2. Write Op maker class. In the constructor, describe its inputs, outputs, and attributes.
3. Invoke macro `REGISTER_OP`. The macro will
1. call maker class to complete `proto` and `checker`
2. with the completed `proto` and `checker`, build a new key-value pair in the `OpInfoMap`
4. Invoke `USE` macro in where the Op is used to make sure it is linked.
---
# Backward Module (1/2)
### Create Backward Operator
- Mapping from forwarding Op to backward Op
![backward](https://gist.githubusercontent.com/dzhwinter/a6fbd4623ee76c459f7f94591fd1abf0/raw/61026ab6e518e66bde66a889bc42557a1fccff33/backward.png)
---
# Backward Module (2/2)
### Build Backward Network
- **Input** graph of forwarding operators
- **Output** graph of backward operators
- **corner case in construction**
- shared variable => insert `Add` operator
- no gradient => insert `fill_zero_grad` operator
- recursive netOp => call `Backward` recursively
- RNN Op => recursively call `Backward` on stepnet
---
# Scope, Variable, Tensor
* `Tensor` is an n-dimension array with type.
* Only dims and data pointers are stored in `Tensor`.
* All operators on `Tensor` is written in `Operator` or global functions.
* variable length Tensor design [LoDTensor](https://github.com/PaddlePaddle/Paddle/blob/develop/paddle/framework/lod_tensor.md)
* `Variable` is the inputs and outputs of an operator.
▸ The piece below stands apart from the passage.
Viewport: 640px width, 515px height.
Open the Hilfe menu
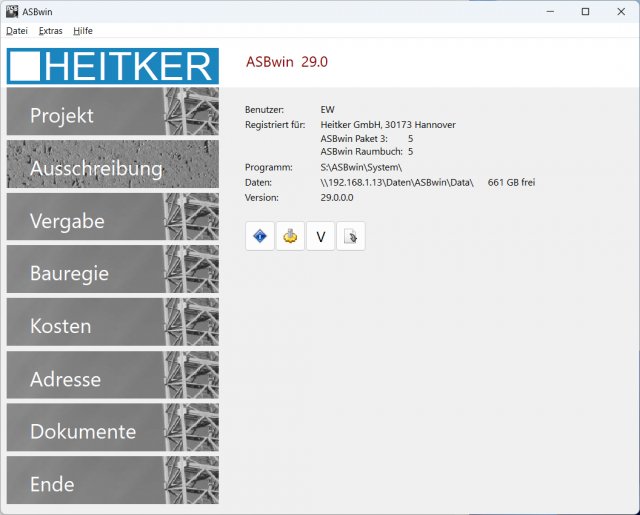click(x=83, y=31)
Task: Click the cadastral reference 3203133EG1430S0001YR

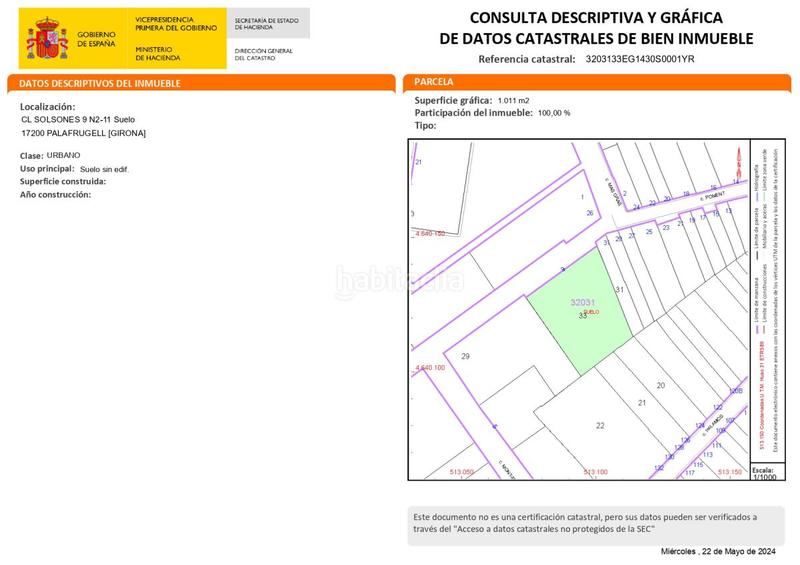Action: pyautogui.click(x=639, y=59)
Not just `Tensor`.
* step_scopes in RNN is a variable and not a tensor.
* `Scope` is where variables store at.
* map<string/*var name */, Variable>
* `Scope` has a hierarchical structure. The local scope can get variable from its parent scope.
---
# Block (in design)
## the difference with original RNNOp
- as an operator is more intuitive than `RNNOp`,
- offers new interface `Eval(targets)` to deduce the minimal block to `Run`,
- fits the compile-time/ runtime separation design.
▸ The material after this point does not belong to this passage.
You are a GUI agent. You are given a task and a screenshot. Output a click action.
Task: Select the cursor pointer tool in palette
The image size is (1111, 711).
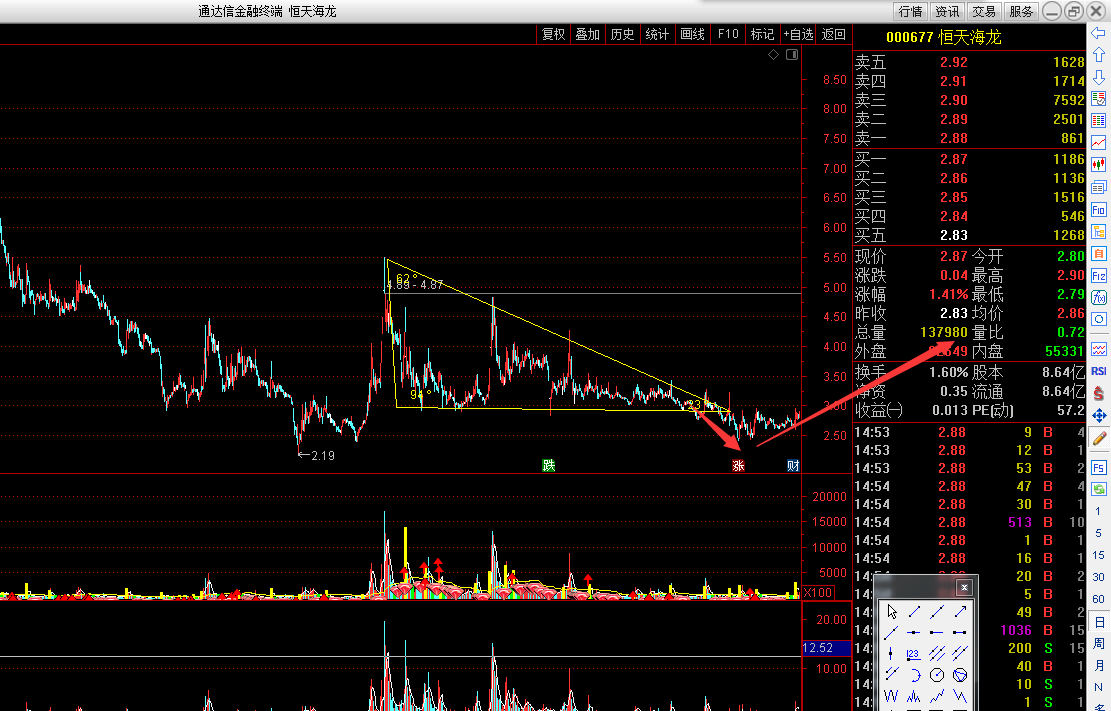[891, 611]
- during the compilation, `SymbolTable` stores `VarDesc`s and `OpDesc`s and serialize to a `BlockDesc`
- when graph executes, a Block with `BlockDesc` passed in creates `Op` and `Var` then `Run`
---
# Milestone
- take Paddle/books as the main line, the requirement of the models motivates framework refactoring,
- model migration
- framework development gives **priority support** to model migration, for example,
- the MNIST demo needs a Python interface,
- the RNN models require the framework to support `LoDTensor`.
- determine some timelines,
- heavily-relied Ops need to be migrated first,
- different models can be migrated parallelly.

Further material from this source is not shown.